While consumers prepare to enjoy the holiday season, a different reality plays out in the shadows.
Cybersecurity teams are bracing themselves for what amounts to their annual “perfect storm” – a period where an online shopping frenzy combines with intensified cybersecurity incidents & cyberattacks, creating a particularly explosive cocktail for digital security.
The threat has never been more pressing.
Our latest study reveals a chilling reality: companies now take more than seven months to fully recover from cybersecurity incidents.
That’s seven months during which their reputation, operations and growth are compromised.
It’s like rebuilding a house while still living in it – a perilous exercise that puts both teams and systems to the test.
The threat landscape has radically evolved.
Attackers no longer rely on simplistic, opportunistic tactics.
They now orchestrate sophisticated campaigns, leveraging artificial intelligence and automation to multiply their impact.
Cybercrime has become professionalised and industrialised, evolving into a parallel economy that thrives on our vulnerabilities.
Faced with this new reality, the traditional approach to cybersecurity is showing its limitations.
Multiplying technical solutions is no longer sufficient.

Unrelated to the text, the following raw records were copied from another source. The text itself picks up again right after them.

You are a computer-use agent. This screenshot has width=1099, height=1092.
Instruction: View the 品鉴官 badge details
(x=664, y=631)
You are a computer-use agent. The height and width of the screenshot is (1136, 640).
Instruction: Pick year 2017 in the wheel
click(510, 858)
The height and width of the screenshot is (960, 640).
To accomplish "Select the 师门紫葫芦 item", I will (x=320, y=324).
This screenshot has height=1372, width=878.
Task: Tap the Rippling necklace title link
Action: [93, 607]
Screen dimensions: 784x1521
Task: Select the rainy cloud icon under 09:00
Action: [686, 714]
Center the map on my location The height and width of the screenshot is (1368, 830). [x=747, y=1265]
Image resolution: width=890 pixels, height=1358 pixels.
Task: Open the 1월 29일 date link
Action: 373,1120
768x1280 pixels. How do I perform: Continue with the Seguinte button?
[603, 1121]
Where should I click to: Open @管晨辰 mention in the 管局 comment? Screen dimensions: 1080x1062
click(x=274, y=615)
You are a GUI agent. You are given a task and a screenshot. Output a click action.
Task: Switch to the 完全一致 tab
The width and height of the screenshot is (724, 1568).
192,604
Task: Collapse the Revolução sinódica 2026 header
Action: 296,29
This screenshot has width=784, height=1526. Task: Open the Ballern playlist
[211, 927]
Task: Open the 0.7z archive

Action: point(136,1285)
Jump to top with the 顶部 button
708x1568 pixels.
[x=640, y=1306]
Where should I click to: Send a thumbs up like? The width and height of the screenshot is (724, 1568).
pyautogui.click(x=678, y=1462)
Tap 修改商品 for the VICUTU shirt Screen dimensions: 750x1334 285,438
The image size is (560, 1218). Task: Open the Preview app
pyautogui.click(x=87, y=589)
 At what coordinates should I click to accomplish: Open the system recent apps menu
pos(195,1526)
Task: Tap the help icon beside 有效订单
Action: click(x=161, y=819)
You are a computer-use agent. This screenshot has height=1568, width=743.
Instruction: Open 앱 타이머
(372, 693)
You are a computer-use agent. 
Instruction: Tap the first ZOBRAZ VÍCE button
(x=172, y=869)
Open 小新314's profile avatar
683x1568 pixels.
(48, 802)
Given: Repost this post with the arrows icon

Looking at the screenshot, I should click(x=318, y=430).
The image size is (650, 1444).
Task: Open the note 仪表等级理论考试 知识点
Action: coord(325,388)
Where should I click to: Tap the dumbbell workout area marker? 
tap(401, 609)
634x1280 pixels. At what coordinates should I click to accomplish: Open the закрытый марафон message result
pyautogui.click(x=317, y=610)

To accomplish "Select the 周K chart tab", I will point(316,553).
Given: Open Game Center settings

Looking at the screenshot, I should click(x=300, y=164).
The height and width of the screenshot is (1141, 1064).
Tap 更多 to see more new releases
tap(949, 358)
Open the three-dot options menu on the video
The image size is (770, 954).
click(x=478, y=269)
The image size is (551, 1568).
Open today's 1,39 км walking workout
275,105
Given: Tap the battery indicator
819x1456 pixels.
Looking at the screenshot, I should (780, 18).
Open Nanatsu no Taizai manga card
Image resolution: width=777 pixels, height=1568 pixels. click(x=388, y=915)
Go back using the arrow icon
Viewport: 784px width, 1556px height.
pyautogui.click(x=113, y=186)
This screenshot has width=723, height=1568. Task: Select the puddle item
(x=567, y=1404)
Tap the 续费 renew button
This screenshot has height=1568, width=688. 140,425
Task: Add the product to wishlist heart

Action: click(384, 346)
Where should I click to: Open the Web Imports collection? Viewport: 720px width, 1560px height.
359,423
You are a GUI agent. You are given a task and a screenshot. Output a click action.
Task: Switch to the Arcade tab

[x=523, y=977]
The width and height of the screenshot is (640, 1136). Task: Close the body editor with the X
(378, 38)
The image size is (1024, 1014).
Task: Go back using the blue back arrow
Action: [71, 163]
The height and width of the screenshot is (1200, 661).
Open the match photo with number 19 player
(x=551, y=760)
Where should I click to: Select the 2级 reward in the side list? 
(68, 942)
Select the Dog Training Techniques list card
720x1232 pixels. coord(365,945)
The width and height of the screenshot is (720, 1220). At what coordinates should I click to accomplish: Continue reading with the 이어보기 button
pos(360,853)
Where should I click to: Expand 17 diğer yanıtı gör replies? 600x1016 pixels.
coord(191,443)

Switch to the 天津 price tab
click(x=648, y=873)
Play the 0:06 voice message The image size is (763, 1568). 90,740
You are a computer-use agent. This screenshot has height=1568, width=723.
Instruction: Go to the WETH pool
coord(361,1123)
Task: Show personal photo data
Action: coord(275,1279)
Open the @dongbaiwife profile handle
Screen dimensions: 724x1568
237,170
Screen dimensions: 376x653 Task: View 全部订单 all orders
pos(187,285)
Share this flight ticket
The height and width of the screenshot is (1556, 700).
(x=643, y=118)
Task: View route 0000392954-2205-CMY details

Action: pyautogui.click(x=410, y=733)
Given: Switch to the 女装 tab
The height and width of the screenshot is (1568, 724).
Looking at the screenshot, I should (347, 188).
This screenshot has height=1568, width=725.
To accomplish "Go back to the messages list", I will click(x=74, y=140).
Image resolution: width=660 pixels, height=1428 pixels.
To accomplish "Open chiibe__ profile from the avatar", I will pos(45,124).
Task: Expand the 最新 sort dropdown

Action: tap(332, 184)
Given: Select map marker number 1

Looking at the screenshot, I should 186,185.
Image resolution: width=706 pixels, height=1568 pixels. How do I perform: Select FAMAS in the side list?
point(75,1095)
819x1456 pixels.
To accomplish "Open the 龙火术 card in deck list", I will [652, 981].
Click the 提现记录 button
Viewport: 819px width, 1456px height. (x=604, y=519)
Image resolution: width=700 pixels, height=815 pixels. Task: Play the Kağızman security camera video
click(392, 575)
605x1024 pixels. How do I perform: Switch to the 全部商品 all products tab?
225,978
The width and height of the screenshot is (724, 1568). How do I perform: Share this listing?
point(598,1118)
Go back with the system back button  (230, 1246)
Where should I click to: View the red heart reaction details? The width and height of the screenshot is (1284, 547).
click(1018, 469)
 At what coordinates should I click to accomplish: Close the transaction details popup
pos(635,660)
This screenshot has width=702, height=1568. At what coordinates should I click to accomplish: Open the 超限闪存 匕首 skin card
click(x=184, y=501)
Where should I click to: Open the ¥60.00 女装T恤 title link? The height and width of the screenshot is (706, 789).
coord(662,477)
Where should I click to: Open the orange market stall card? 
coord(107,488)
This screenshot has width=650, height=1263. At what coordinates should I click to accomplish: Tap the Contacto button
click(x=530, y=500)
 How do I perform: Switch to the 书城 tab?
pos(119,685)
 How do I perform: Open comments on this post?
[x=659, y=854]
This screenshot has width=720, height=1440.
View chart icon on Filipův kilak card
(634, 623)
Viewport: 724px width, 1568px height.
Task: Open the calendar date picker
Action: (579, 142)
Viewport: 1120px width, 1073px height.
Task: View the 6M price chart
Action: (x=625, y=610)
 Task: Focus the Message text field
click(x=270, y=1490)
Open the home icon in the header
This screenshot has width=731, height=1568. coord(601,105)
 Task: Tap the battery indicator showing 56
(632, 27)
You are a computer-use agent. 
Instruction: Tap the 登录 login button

It’s like stacking locks on a door while thieves are coming through the windows.
Cyber resilience today demands a complete overhaul of how we think about security.
Real security effectiveness comes from consolidation and integration, not multiplication of tools.
With organisations running an average of eight security solutions – 37% of which overlap in functionality – the path forward isn’t adding more tools, but building a cohesive, integrated security architecture that eliminates gaps while reducing complexity.
The organisations that will succeed are those that understand that cybersecurity is not a technical constraint, but a strategic imperative that determines their long-term survival.
As we approach 2025, we must accept an uncomfortable truth: cybersecurity incidents and cyberattacks are no longer isolated incidents but a daily reality we must learn to coexist with.
The question is no longer if we will be attacked, but when and how we will recover.
The holiday season is merely a magnifying mirror of this new paradigm.
It reminds us that in a world where digital has become the nervous system of our economy, security can no longer be an afterthought.
It must be the foundation upon which we build our digital future.